Y llegó la liberación
«Se decía que nos liberarían para las fiestas importantes. Para el padre Iván y para mí, la señal clave apareció cuando llegó alguien de Moscú. He olvidado el nombre. Era alguien importante, un defensor del pueblo involucrado en los asuntos de los presos. Recuerdo la fecha, el 3 de mayo, y fue una señal de que algo estaba sucediendo. Fue una señal específica. Después de eso, sentimos que las cosas estaban avanzando y sabíamos que se estaba haciendo algo».
«La liberación en sí fue muy extraña. No sabíamos que se trataba de una liberación. Iván y yo pensábamos que nos iban a trasladar a Rusia, a algún lugar remoto de Siberia (…). El día 21 nos reunieron al padre Iván, a otros tres militares y a mí, nos metieron en un vehículo equipado para prisioneros de guerra y criminales. Nos llevaron a un punto determinado, nos vendaron los ojos, nos esposaron y nos metieron en un avión. Volamos con otros prisioneros, eran muchos, hasta 100 ucranianos. Volamos durante tres horas en una dirección determinada, nos descargaron y luego nos separaron del grupo principal. Nos llevaron a una especie de prisión, nos encerraron en una celda y esperamos allí con los ojos vendados durante mucho tiempo, casi hasta la mañana siguiente».

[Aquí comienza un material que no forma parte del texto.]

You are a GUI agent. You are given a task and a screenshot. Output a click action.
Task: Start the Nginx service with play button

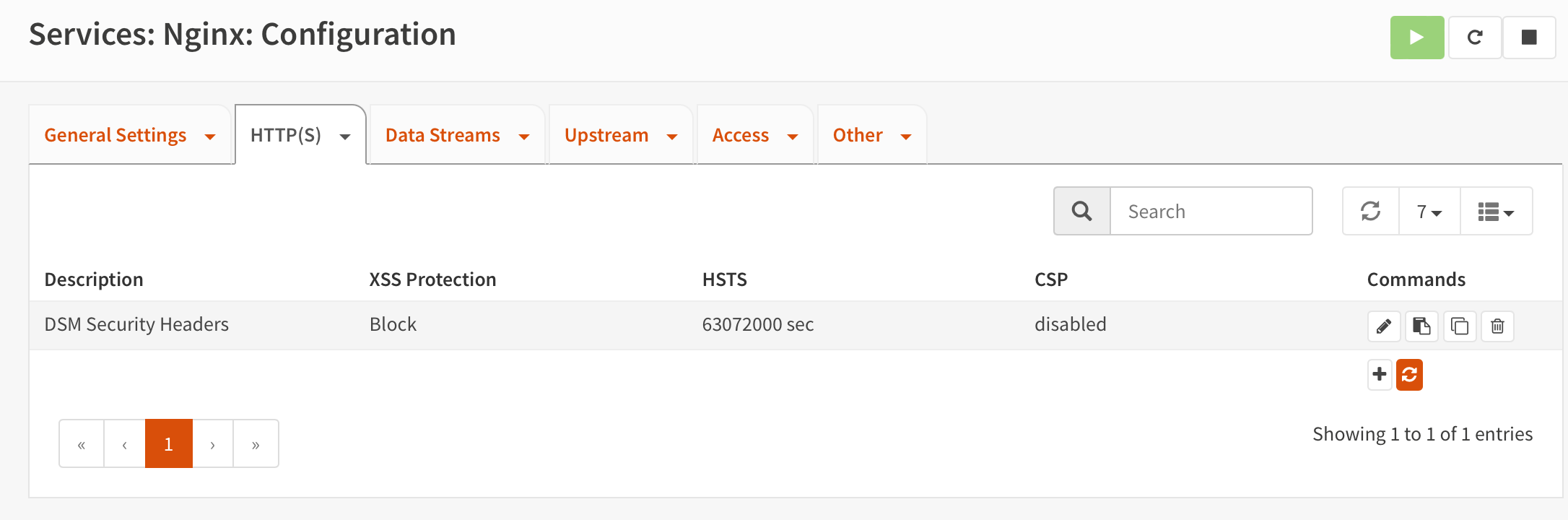tap(1416, 38)
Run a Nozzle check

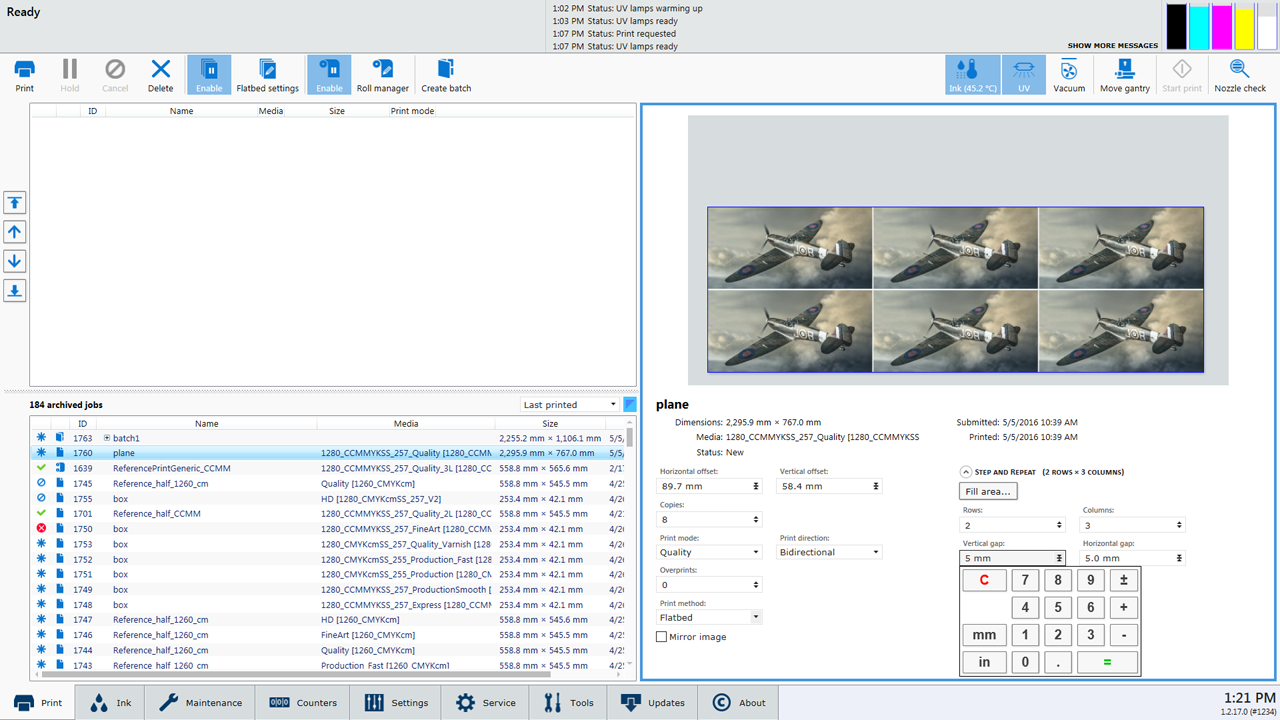[1239, 75]

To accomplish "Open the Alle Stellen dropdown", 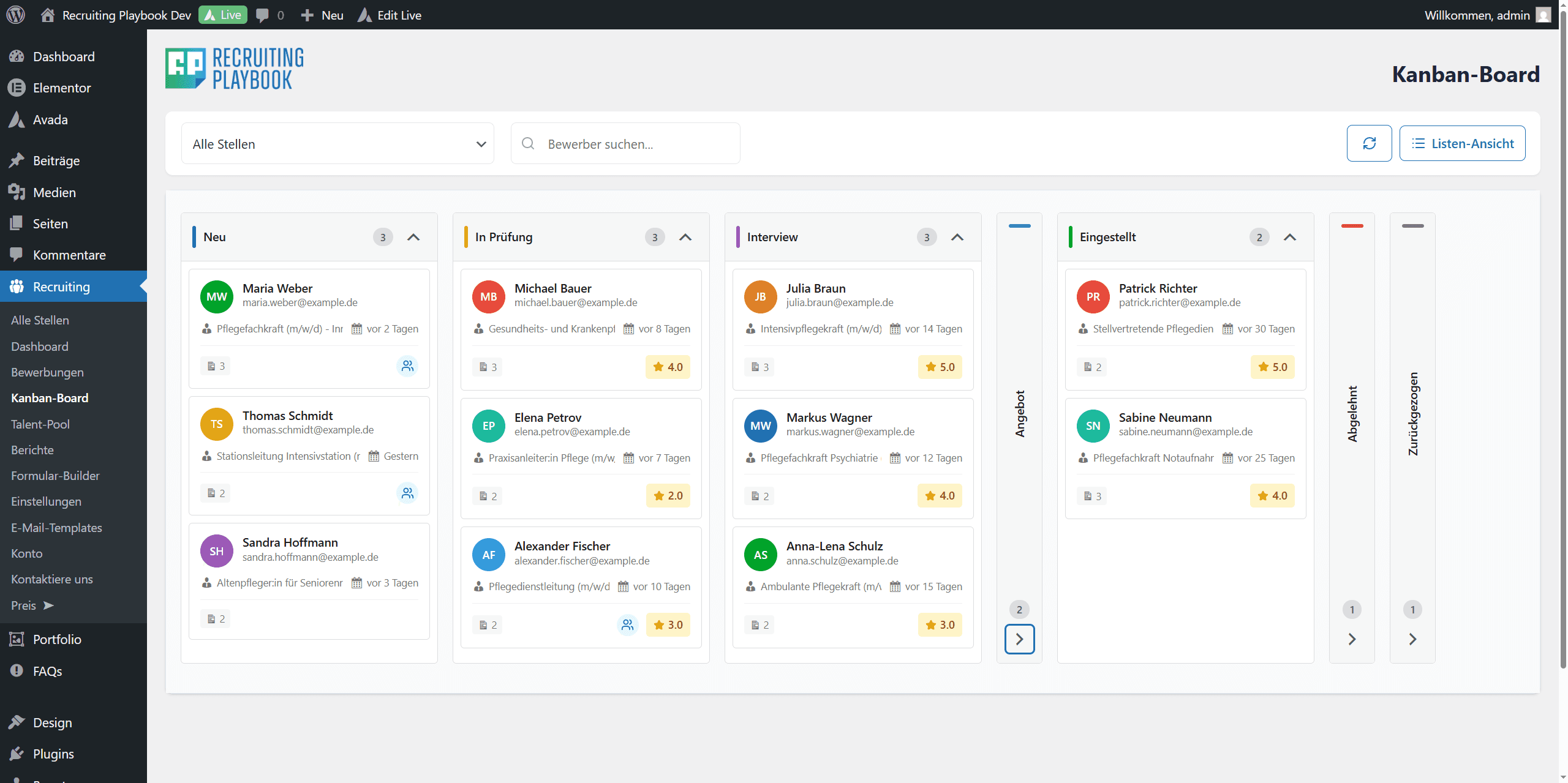I will [x=337, y=144].
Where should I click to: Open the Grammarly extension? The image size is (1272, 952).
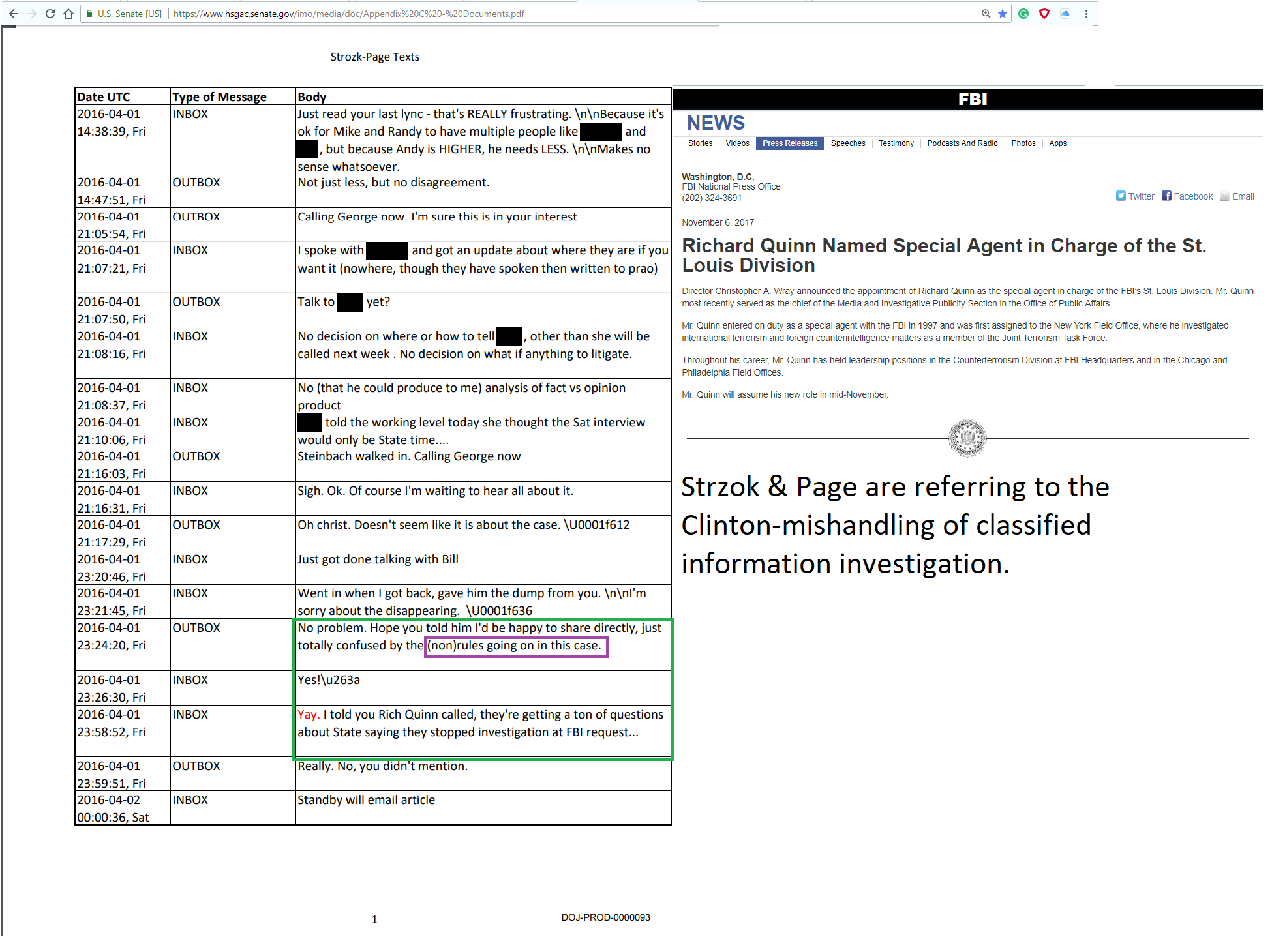[1023, 14]
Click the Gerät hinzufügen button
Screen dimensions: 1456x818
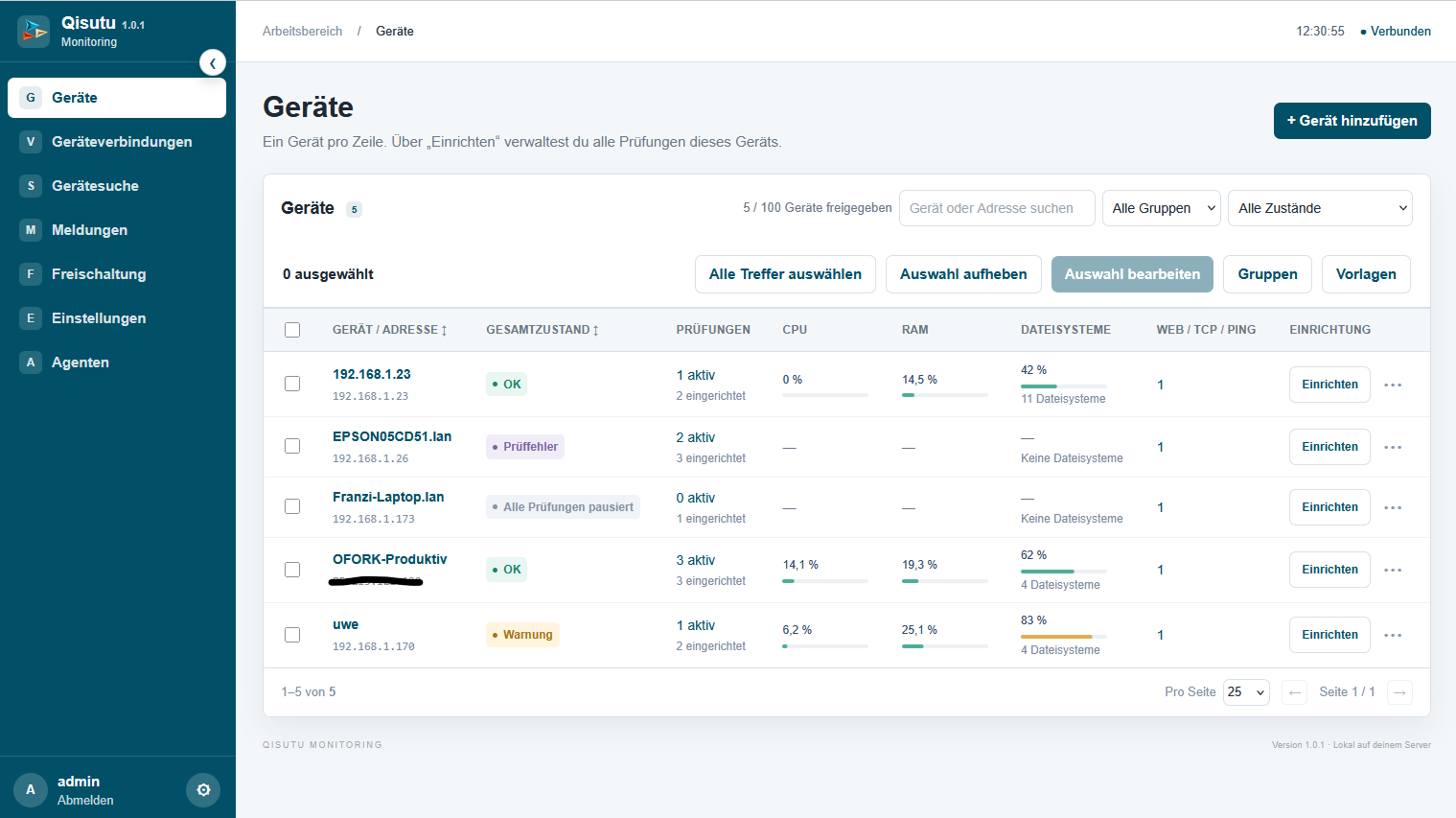(1352, 121)
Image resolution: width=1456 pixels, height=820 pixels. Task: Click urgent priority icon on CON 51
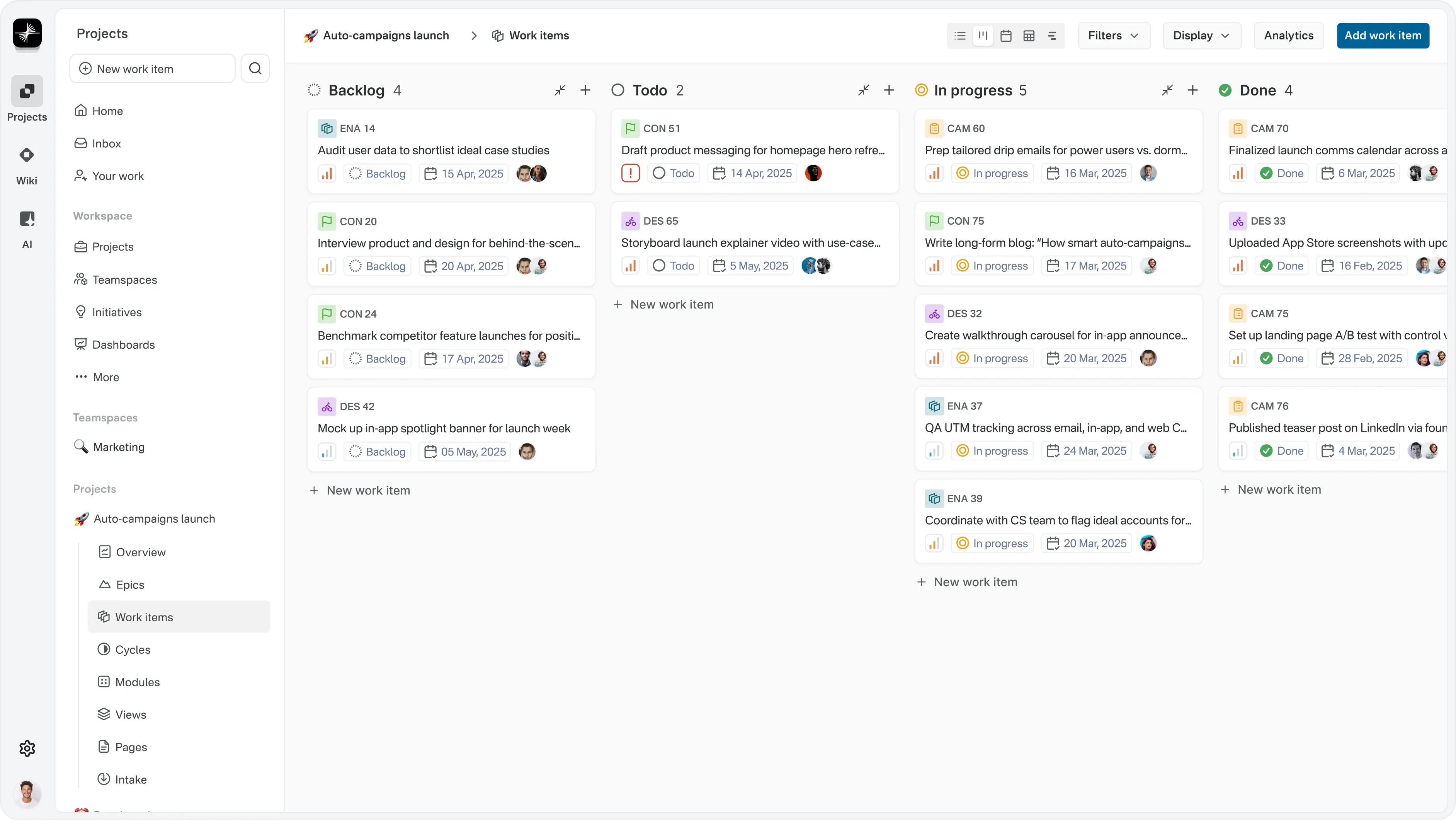point(630,173)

«Luego nos metieron en otro avión y, por las conversaciones que mantuvimos, nos dimos cuenta de que se trataba de militares rusos. Volamos de nuevo durante tres horas y aterrizamos en Moscú. Llegó un coche con dos agentes y nos quitaron las vendas y las esposas, lo cual fue sorprendente. Nos metieron en su coche, nos llevaron por Moscú durante una hora y media y luego nos entregaron a otras personas en un autobús. Los agentes que iban en el autobús nos esposaron, nos vendaron los ojos de nuevo y nos transportaron a otra prisión».
«Dos días después, nos volvieron a encadenar, nos vendaron los ojos y nos transportaron durante varias horas, tal vez tres o cuatro. Nos llevaron a la frontera con Bielorrusia, nos subieron a un avión y volamos en un helicóptero ruso durante tres horas. Cuando finalmente llegamos, nos dimos cuenta de que se trataba de un intercambio. Sólo en ese momento, el padre Iván y yo comprendimos lo que estaba sucediendo. Éramos diez y pasamos a territorio bielorruso y luego a territorio ucraniano, donde se produjo el intercambio».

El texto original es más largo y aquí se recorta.